> Instructions
• 1. In the article on the Reinvestment Act, how much money does the act provide to health centers for construction, renovation, equipment, and health information technology systems?
• 2. Using the article on the Reinvestment Act, explain in one to three sentences why researchers with complete electronic medical records might not need to conduct clinical trials in some cases.
• 3. Copy out everything in the article on the Reinvestment Act from "In the short" down to "health system nationwide.".
(Source extract)
Reinvestment Act will spur more research and produce more health data
Reinvestment Act will spur more research and produce more health data
Billions more going to research, medical centers
The American Recovery and Reinvestment Act, signed by President Barack Obama on Feb. 17, 2009, will provide both short-term and long-term benefits to the clinical trial industry.
In the short run, the act provides for billions of extra dollars to go toward research through grants from the National Institutes of Health (NIH) and the National Science Foundation.1
In the long run, it will lay the groundwork for a network of electronic health records (EHRs) from health system to health system nationwide.
The act specifically provides $1.5 billion to health centers for construction, renovation, equipment, and for the acquisition of health information technology systems. Billions of more federal dollars also are expected to help with implementing EHRs nationwide.
Researchers and experts who have studied best practices in implementing EHRs and new technologies say the potential clinical trial benefits from such a large federal undertaking are limitless. Electronic health records will provide an information access that will facilitate research in ways that are beyond what most investigators can envision, says Nir Menachemi, PhD, MPH, an associate professor in the department of health care organization and policy at the University of Alabama - Birmingham School of Public Health in Birmingham, AL.
For example, some observers have suggested that researchers with access to complete medical records electronically might not need to conduct clinical trials in some cases, Menachemi says. It might work like this: researchers would have unlimited clinical information longitudinally on patients in a large population. The information would detail outcomes for patients who received one type of treatment versus another type.
"You could unlock lots of relationships to subsequent outcomes and performance to interventions in ways that would rival clinical trials," Menachemi says. "So I think that would open new arms in the research world and perhaps in the regulatory world."
With such vast electronic data, the Food and Drug Administration (FDA) could have information about therapies almost in real time as a treatment is diffused out in the population, he adds.
Such data also would allow researchers to focus on individual populations, but on a much larger scale than they can now, Menachemi says.
"We'd be able to have access to this information that would at least give us a much better picture of expected outcomes, side effects, and that sort of thing," he adds.
(End Source extract)
(Records shown)
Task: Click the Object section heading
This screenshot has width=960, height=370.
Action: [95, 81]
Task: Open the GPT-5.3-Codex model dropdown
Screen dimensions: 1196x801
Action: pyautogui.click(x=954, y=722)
(End Records shown)
(Records shown)
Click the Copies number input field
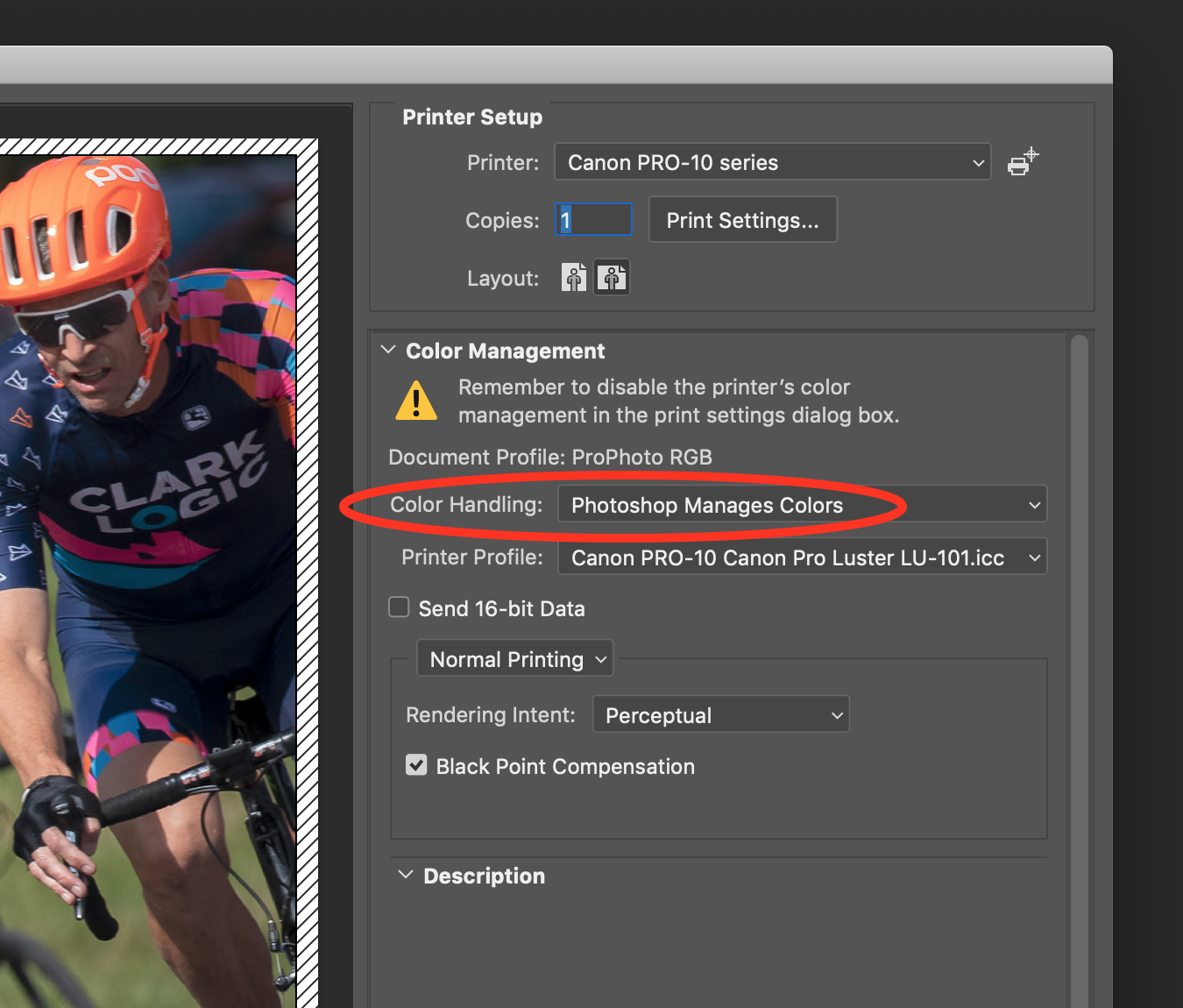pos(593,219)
(End Records shown)
(Records shown)
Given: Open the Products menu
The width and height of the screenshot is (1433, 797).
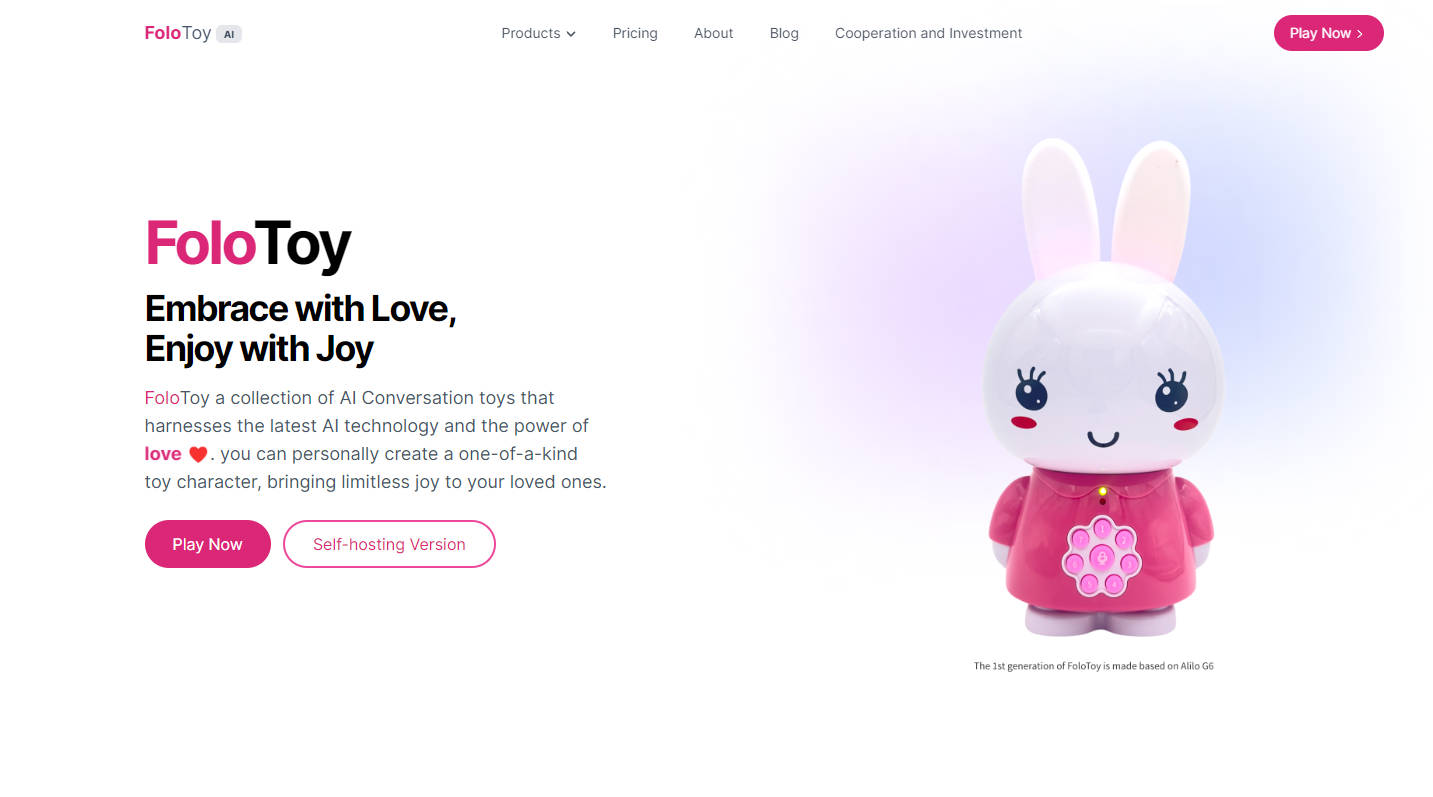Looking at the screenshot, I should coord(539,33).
(End Records shown)
> Exercise responses
• 1. $1.5 billion

• 2. Such researchers would have unlimited longitudinal clinical information on patients in a large population. That information would detail outcomes for patients who received one type of treatment versus another.

• 3.
In the short run, the act provides for billions of extra dollars to go toward research through grants from the National Institutes of Health (NIH) and the National Science Foundation.1
In the long run, it will lay the groundwork for a network of electronic health records (EHRs) from health system to health system nationwide.